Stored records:
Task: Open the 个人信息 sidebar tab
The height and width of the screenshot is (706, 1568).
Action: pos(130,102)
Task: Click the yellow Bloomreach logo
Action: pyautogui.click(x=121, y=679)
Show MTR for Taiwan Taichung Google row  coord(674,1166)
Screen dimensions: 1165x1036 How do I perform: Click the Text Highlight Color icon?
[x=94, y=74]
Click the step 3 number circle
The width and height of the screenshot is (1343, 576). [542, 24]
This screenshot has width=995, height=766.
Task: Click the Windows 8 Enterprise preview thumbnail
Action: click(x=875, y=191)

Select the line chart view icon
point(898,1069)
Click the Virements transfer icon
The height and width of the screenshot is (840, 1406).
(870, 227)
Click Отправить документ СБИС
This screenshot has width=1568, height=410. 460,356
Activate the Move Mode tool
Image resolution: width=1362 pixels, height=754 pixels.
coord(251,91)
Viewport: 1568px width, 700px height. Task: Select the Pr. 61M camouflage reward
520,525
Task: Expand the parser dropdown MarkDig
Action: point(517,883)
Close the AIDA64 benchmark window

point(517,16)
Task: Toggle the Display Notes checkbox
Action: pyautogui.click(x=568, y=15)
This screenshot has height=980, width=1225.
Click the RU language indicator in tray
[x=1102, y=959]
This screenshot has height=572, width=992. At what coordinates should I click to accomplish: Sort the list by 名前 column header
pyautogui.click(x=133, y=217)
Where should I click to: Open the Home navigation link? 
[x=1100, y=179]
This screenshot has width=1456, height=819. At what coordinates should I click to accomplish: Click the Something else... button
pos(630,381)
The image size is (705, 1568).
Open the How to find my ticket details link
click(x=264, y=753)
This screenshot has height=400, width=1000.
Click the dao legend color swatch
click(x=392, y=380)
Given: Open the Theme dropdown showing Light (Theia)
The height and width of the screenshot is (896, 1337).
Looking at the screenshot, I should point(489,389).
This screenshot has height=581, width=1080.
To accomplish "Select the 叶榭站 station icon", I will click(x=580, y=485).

What to work on -
Every entry needs to be copied exactly as it was written.

Task result -
Task: Open the 个人信息 sidebar tab
The height and width of the screenshot is (706, 1568).
Action: pos(130,102)
Task: Click the yellow Bloomreach logo
Action: pyautogui.click(x=121, y=679)
Show MTR for Taiwan Taichung Google row  coord(674,1166)
Screen dimensions: 1165x1036 How do I perform: Click the Text Highlight Color icon?
[x=94, y=74]
Click the step 3 number circle
The width and height of the screenshot is (1343, 576). [542, 24]
This screenshot has width=995, height=766.
Task: Click the Windows 8 Enterprise preview thumbnail
Action: click(x=875, y=191)

Select the line chart view icon
point(898,1069)
Click the Virements transfer icon
The height and width of the screenshot is (840, 1406).
(870, 227)
Click Отправить документ СБИС
This screenshot has width=1568, height=410. 460,356
Activate the Move Mode tool
Image resolution: width=1362 pixels, height=754 pixels.
coord(251,91)
Viewport: 1568px width, 700px height. Task: Select the Pr. 61M camouflage reward
520,525
Task: Expand the parser dropdown MarkDig
Action: point(517,883)
Close the AIDA64 benchmark window

point(517,16)
Task: Toggle the Display Notes checkbox
Action: pyautogui.click(x=568, y=15)
This screenshot has height=980, width=1225.
Click the RU language indicator in tray
[x=1102, y=959]
This screenshot has height=572, width=992. At what coordinates should I click to accomplish: Sort the list by 名前 column header
pyautogui.click(x=133, y=217)
Where should I click to: Open the Home navigation link? 
[x=1100, y=179]
This screenshot has width=1456, height=819. At what coordinates should I click to accomplish: Click the Something else... button
pos(630,381)
The image size is (705, 1568).
Open the How to find my ticket details link
click(x=264, y=753)
This screenshot has height=400, width=1000.
Click the dao legend color swatch
click(x=392, y=380)
Given: Open the Theme dropdown showing Light (Theia)
The height and width of the screenshot is (896, 1337).
Looking at the screenshot, I should point(489,389).
This screenshot has height=581, width=1080.
To accomplish "Select the 叶榭站 station icon", I will click(x=580, y=485).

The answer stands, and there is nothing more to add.